_EXERCISE AIM_: Find "[Accessibility Widget, click" and "Add to Wishlist (143, 530)" in the records below. Copy the lines holding them and every line between, exactly, and no others.

(Data extracted from a collection)
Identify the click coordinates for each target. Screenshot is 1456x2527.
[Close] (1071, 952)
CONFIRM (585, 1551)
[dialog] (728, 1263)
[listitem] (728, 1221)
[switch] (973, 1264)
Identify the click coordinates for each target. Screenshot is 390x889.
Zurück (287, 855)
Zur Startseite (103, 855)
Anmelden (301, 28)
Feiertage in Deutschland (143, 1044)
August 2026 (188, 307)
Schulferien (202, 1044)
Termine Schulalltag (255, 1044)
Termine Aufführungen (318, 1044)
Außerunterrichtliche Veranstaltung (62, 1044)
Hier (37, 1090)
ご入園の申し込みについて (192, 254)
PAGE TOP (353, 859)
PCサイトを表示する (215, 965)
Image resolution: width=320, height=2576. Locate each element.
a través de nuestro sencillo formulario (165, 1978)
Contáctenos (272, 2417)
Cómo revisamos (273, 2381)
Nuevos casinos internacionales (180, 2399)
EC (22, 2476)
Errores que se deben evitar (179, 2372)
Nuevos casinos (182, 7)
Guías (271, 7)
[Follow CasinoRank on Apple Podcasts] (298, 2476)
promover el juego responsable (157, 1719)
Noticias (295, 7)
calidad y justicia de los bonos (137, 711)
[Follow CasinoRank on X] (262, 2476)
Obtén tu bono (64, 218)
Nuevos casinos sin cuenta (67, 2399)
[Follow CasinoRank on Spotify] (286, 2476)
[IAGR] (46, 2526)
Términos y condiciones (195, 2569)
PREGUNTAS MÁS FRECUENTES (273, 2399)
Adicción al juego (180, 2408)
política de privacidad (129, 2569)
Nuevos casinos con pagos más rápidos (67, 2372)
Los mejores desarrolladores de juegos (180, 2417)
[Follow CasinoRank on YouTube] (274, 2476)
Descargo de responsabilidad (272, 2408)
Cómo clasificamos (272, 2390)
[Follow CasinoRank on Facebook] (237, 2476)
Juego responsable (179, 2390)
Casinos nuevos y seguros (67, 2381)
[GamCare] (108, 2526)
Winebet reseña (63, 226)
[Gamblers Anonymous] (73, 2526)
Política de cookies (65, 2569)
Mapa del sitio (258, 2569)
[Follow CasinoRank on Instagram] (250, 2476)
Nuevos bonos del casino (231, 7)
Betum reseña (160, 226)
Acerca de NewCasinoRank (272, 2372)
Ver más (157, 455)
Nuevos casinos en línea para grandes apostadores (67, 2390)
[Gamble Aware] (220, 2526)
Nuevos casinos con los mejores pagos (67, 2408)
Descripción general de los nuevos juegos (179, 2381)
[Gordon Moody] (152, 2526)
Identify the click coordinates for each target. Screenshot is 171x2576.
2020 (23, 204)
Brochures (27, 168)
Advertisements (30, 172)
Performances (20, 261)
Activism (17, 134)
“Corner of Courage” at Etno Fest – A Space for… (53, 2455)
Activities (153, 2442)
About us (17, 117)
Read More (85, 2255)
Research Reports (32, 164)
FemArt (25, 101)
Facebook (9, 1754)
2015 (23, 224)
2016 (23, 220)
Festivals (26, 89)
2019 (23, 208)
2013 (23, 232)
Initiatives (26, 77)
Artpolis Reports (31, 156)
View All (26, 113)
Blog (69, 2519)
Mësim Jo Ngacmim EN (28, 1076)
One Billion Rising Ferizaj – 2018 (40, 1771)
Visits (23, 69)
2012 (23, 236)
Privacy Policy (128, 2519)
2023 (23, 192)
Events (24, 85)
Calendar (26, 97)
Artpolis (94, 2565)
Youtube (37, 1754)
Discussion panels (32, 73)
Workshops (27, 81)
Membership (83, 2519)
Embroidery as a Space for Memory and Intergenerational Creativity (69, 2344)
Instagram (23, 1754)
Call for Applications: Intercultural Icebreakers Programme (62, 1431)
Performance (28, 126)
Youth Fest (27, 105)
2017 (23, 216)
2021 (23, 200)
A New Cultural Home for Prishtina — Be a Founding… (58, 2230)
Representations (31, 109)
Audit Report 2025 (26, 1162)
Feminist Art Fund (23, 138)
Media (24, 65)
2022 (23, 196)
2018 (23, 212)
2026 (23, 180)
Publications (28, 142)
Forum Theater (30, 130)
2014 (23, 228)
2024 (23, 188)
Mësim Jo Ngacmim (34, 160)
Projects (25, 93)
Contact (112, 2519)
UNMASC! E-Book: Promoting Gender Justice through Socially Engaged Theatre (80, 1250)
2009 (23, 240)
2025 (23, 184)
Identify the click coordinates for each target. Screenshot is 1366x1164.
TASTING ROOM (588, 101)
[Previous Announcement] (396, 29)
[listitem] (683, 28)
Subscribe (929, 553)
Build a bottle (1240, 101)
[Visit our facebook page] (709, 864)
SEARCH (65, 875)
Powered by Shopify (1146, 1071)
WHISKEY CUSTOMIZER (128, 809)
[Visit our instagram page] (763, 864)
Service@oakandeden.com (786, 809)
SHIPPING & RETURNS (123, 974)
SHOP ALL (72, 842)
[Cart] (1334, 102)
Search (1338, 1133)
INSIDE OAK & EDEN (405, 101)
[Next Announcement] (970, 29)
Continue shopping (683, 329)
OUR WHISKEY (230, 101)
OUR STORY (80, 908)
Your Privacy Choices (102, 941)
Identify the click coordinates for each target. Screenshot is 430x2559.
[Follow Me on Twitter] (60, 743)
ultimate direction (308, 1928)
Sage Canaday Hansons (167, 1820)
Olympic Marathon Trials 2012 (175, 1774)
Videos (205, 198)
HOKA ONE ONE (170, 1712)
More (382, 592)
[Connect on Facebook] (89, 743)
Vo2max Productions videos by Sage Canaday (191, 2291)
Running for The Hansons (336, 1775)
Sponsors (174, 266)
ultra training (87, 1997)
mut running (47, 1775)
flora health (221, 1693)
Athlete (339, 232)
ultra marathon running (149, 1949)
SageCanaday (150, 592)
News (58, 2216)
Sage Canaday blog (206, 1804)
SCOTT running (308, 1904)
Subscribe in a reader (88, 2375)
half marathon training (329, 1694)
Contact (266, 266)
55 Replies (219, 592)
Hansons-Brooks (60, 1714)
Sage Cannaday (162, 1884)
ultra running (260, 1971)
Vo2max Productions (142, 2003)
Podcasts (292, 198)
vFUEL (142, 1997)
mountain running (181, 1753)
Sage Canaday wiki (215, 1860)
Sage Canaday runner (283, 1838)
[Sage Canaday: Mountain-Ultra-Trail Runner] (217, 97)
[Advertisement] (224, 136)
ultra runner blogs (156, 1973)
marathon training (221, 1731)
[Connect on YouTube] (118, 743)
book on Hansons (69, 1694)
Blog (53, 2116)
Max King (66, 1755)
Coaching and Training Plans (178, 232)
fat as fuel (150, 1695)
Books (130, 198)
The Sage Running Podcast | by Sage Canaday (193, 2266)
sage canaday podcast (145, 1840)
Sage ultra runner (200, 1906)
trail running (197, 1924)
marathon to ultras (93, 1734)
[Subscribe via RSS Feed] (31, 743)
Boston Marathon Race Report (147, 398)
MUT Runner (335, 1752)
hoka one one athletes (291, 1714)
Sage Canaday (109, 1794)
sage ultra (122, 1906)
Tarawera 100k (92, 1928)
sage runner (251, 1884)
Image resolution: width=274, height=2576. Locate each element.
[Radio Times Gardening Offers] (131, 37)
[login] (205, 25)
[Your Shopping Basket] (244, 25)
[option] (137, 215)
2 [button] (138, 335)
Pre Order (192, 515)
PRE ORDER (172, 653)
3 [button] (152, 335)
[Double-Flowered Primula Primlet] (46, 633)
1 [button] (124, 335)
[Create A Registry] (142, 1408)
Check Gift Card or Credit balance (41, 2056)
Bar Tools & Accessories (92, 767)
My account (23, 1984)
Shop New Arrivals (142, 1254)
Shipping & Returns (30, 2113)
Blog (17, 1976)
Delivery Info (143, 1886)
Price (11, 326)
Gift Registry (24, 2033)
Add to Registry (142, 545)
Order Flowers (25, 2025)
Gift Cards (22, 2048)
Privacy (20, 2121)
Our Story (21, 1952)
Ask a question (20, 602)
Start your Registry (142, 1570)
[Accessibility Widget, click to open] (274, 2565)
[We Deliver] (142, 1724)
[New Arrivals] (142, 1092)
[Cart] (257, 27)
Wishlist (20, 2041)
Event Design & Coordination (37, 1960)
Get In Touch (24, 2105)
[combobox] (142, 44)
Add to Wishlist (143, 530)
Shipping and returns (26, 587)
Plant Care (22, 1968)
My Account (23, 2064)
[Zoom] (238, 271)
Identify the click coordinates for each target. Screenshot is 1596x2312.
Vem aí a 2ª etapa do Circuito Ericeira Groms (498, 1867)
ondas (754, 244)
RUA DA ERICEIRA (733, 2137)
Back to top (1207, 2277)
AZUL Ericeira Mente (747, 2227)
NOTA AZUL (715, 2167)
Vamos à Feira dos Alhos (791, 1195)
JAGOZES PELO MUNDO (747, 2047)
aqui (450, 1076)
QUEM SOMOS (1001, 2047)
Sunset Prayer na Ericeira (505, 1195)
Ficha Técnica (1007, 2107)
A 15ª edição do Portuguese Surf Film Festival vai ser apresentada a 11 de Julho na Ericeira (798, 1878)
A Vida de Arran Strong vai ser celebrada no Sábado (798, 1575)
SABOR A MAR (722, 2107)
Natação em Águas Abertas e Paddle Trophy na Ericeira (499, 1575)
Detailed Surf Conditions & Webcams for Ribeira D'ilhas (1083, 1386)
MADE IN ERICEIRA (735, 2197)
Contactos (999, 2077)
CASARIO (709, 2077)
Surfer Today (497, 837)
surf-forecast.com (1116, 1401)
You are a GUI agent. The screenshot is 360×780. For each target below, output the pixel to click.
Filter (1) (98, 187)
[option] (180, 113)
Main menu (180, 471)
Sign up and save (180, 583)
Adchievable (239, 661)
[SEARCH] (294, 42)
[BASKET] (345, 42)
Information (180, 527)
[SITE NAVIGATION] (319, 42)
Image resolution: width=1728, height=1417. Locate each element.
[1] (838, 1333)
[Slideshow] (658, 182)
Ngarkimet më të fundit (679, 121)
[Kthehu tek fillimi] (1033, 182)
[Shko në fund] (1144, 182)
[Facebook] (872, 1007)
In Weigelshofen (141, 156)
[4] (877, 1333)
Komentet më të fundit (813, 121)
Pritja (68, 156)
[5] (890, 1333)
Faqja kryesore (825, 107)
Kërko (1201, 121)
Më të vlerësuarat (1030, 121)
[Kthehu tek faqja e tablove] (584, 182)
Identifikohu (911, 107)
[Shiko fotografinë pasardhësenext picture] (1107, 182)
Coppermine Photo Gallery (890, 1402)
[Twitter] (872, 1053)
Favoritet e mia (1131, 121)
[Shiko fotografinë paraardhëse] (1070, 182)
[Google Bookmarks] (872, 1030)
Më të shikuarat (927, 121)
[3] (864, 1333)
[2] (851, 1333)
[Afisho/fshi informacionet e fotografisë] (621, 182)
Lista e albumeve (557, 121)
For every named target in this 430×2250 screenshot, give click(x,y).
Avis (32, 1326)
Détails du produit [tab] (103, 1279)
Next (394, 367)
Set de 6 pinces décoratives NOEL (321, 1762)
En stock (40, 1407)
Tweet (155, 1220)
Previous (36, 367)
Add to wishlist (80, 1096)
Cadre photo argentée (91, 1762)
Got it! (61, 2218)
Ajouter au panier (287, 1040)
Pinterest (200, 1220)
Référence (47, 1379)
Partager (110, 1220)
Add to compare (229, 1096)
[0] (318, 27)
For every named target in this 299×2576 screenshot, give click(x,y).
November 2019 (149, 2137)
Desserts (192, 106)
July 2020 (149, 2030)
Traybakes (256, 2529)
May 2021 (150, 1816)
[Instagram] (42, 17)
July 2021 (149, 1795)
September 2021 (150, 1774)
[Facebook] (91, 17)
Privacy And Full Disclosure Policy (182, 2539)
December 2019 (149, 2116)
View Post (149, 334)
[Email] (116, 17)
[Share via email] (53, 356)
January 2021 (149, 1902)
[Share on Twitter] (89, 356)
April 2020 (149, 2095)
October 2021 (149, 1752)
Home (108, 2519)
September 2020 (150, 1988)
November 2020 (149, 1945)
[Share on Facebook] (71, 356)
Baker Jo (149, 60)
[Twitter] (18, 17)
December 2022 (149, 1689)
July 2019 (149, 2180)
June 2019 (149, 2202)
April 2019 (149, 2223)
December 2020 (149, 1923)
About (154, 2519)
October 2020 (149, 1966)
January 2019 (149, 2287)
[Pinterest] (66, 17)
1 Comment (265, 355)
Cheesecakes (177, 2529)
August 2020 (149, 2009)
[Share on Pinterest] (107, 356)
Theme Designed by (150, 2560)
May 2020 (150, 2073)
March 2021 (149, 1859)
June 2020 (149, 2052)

_ANSWER BOX_:
[Accessibility Widget, click to open] (274, 2565)
[We Deliver] (142, 1724)
[New Arrivals] (142, 1092)
[Cart] (257, 27)
Wishlist (20, 2041)
Event Design & Coordination (37, 1960)
Get In Touch (24, 2105)
[combobox] (142, 44)
Add to Wishlist (143, 530)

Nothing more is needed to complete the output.